Pek tabi bu istek Seyfettin Kutuz tarafından reddedildi. Hülagü’nün tehditkar mektubunu getiren elçilerse Baybars’ın önerisiyle öldürtüldü. Moğolların istekleri kibir ve küstahlığın ötesindeydi. Bu yüzden Seyfettin Kutuz gelen her Moğol elçisini öldürmüş ve Mısır’ın çeşitli bölgelerinde sergilemişti. Artık savaş yaklaşıyordu. 1259 Ağustos’unda yaşanan bir gelişme koşulların değişmesine sebep oldu. Moğol İmparatoru Mengü Han’ın ölümü üzerine Hülagü Han kara kuruma dönmek zorunda kaldı. Ardında 10.000 askeri ile birlikte oğlu Ketboğayı bırakmıştı. Bu gelişme bölgedeki Moğol gücünün ciddi oranda azalmasına neden oldu. Bu sırada hazırlıklarını devam ettiren Kutuz ise Moğollardan kaçıp onun topraklarına sığınmış olan Arap ve Türkmenlerin arasından asker toplayarak ordusunu daha da büyütmüş bulunuyordu. Ve nihayetinde Mısır’da muhasara altında savaşmaktansa Moğollarla bir meydan savaşında çarpışmayı göze alarak 26 Temmuz 1260 tarihinde Kahire’den ayrıldı. Nihayet 3 Eylül 1260’da Mısır’ın kölemen memlukları, Bozkır’ın amansız Moğollarıyla karşı karşıya geldi. Böylece Suriye sahilinden birkaç kilometre uzakta Beysan ile Neblis arasında bulunan adını bir efsaneye göre Hz. Davut tarafından öldürülen Jalut yani Goliad’dan alan aynı Jalut mevkiinde orta çağın en büyük savaşlarından biri yaşandı. Kutuz’un iyi idaresinin yanında Baybars’ın becerisi ve olağanüstü çabasıyla Moğollar yenilgiye uğratılmıştı. Böylece yenilmez olan yenilmişti. Mısır’ın kölemen Türkleri dünya tarihini değiştirmiş, Moğollar Suriye’nin kızgın kumlarının altına
gömülmüş ve Mısır’a ilerlemeleri engellenmişti. Savaşı takip eden süreç yalnızca dünya tarihini değil, Mısır memluklularının tarihini de değiştirecekti. Seyfettin Kutuz verdiği sözü çabuk unutmuştu. Baybars’a vaad edilen Halep, Kutuz’un önde gelen emirlerinden Musul hakim-i Alaeddin’e bahçedilmişti. Bu durum Baybars’la Kutuz’un arasının açılmasına sebep oldu. En nihayetinde Kahire’ye geri dönüş yolunda Seyfettin Kutuz bir av partisi esnasında 23 Ekim 1260’da Baybars tarafından tuzağa düşürülerek öldürüldü. Ordunun geri kalanı bu oldu bittiği kabul ederek Baybars’ı Sultan olarak tanıdı. Ancak her şey bitmiş değildi. Şimdi Baybars’ın Kahire’ye girmesi ve Kalatül Cebel’de tahta oturması gerekiyordu. En nihayetinde Ancalut Savaşı’nın gali bir büyük ordu, onun önderliğinde büyük bir coşkuyla Kahire’ye girerek Kalatül Cebel sarayına yöneldi.

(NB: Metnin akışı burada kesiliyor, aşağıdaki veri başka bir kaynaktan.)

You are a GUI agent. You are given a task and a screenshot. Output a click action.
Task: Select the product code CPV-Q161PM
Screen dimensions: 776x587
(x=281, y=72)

Onları karşılamak için gelen Farisüddin Akday, Kutuz’un öldürüldüğünü öğrenince onu hanginiz öldürdü diye sormuş. Baybars’ın ben öldürdüm cevabı üzerine ise önünde eğilerek buyurun Sultan’ım, onun tahtına oturun demişti. Çeyrek asır önce Deşli Kıpçağın sonsuz bozkırlarından koparılarak Orta Çağın cehenneme olarak tabir edilen köle pazarına düşen delikanlı şimdi Nil’in beslediği zengin topraklardaki en güçlü adam haline gelmişti. Baybars el-Bundukdari 26 Ekim 1260 tarihinde Haçlılara ve Moğollara karşı zaferler kazanmış, ünlü bir memluk olarak Kalatül Cebel’de tahta oturdu. Şimdiye dek elde ettiği zaferler yalnızca bir başlangıcı temsil ediyordu. Birkaç yıl içerisinde ordularıyla Kahire’den ayrıldığında Suriye’yi Haçlılar için adeta bir cehenneme çevirecek
ve Anadolu’ya yönelerek Elbistan’da Moğolları yeniden yenilgiyi uğratacaktı. Halkı ve askerleri onu Büyük Panter lakabıyla onurlandırmışlardı ve Baybars’ın sivri dişleri ve amansız
pençeleriyle düşmanlarının üzerine atılması uzun sürmeyecekti.